For over three weeks the electronic financial management system that governed all money transactions was inaccessible to everybody. Nobody knew how much money he had — or how much anyone else had. Since cash had long ago become obsolete, only eccentrics and collectors had enough bank notes to buy even a week’s groceries. People began to barter for necessi­ties. Pledges based on friendship and personal acquaintance enabled many people to survive temporarily. But the pain had only begun. Every time the international management organization that oversaw the global financial sys­tem would announce that they were going to try to come back on-line and would plead with people to stay off their terminals except for emergencies, their pleas would be ignored, processing requests would flood the system, and the computers would crash again.

It was only two more weeks before the scientists of the world agreed on an explanation for the additional brightness in the apparition of Halley’s Comet. But it was over four months before people could count again on reliable data base information from the GNS. The cost to human society of the enduring chaos was incalculable. By the time normal electronic eco­nomic activity had been restored, the world was in a violent financial down-spin that would not bottom out until twelve years later. It would be well over fifty years before the Gross World Product would return to the heights reached before the Crash of 2134.

5

AFTER THE CRASH

There is unanimous agreement that The Great Chaos profoundly al­tered human civilization in every way. No segment of society was immune. The catalyst for the relatively rapid collapse of the existing institutional infrastructure was the market crash and subsequent breakdown of the global financial system; however, these events would not have been sufficient, by themselves, to project the world into a period of unprecedented depression. What followed the initial crash would have been only a comedy of errors if so many lives had not been lost as a result of the poor planning. Inept world political leaders first denied or ignored the existing economic problems, then overreacted with a suite of individual measures that were baffling and!or inconsistent, and finally threw up their arms in despair as the global crisis deepened and spread. Attempts to coordinate international solutions were doomed to failure by the increasing need of each of the sovereign nations to respond to its own constituency.
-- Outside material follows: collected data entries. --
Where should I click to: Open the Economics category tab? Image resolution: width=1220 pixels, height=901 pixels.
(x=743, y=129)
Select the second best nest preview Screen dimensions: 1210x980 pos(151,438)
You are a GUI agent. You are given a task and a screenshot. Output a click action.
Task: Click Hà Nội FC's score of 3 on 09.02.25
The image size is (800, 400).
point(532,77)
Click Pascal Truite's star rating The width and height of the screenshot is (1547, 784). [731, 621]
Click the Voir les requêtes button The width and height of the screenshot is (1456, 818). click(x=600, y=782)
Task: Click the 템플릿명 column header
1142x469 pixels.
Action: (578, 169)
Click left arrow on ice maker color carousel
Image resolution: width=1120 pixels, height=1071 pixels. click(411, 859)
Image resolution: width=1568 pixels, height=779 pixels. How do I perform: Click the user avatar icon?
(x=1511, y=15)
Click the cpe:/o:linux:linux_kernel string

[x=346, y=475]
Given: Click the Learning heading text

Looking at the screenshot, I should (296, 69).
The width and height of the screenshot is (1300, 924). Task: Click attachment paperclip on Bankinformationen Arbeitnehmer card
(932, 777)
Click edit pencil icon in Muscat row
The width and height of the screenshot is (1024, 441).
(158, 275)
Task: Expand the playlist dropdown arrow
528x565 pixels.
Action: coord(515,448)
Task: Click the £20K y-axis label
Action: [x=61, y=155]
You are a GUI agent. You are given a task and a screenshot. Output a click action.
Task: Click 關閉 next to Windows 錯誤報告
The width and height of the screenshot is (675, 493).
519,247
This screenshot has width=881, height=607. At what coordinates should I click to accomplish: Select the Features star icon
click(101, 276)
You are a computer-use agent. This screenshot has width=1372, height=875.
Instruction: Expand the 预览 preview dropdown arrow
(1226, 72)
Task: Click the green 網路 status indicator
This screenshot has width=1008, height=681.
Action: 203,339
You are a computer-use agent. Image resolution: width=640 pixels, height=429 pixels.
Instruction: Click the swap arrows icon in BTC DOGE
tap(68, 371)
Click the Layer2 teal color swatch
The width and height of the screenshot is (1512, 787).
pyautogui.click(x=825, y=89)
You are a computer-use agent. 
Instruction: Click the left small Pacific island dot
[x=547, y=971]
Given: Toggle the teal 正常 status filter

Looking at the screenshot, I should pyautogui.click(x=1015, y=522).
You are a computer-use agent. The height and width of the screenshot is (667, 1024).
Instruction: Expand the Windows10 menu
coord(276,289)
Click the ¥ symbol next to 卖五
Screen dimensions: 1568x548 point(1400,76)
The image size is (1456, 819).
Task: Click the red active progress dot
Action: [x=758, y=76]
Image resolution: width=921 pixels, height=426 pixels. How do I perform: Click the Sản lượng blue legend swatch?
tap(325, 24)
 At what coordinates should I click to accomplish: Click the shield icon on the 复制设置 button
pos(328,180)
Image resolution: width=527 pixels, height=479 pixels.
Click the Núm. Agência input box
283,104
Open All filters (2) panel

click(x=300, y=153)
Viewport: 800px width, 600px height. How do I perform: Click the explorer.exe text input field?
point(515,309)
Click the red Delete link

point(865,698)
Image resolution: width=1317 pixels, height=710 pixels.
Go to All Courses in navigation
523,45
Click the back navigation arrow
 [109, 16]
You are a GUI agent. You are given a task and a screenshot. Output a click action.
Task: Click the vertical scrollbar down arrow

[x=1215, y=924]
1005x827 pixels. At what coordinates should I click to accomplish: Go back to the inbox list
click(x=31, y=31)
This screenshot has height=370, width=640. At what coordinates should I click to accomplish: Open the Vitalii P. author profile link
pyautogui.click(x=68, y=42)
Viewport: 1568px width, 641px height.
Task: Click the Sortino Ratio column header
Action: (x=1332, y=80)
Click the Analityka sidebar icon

In hindsight, it was obvious that the intemationalization of the world that had taken place during the twenty-first century had been flawed in at least one significant way. Although many activities — communications, trade, transportation (including space), currency regulation, peacekeeping, infor­mation exchange, and environmental protection, to name the most impor­tant — had indeed become international (even interplanetary, considering the space colonies), most of the agreements that established these international institutions contained codicils that allowed the individual nations to with­draw, upon relatively short notice, if the policies promulgated under the accords no longer served the interests of the country in question. In short, each of the nations participating in the creation of an international body had the right to abrogate its national involvement, unilaterally, when it was no longer satisfied with the actions of the group.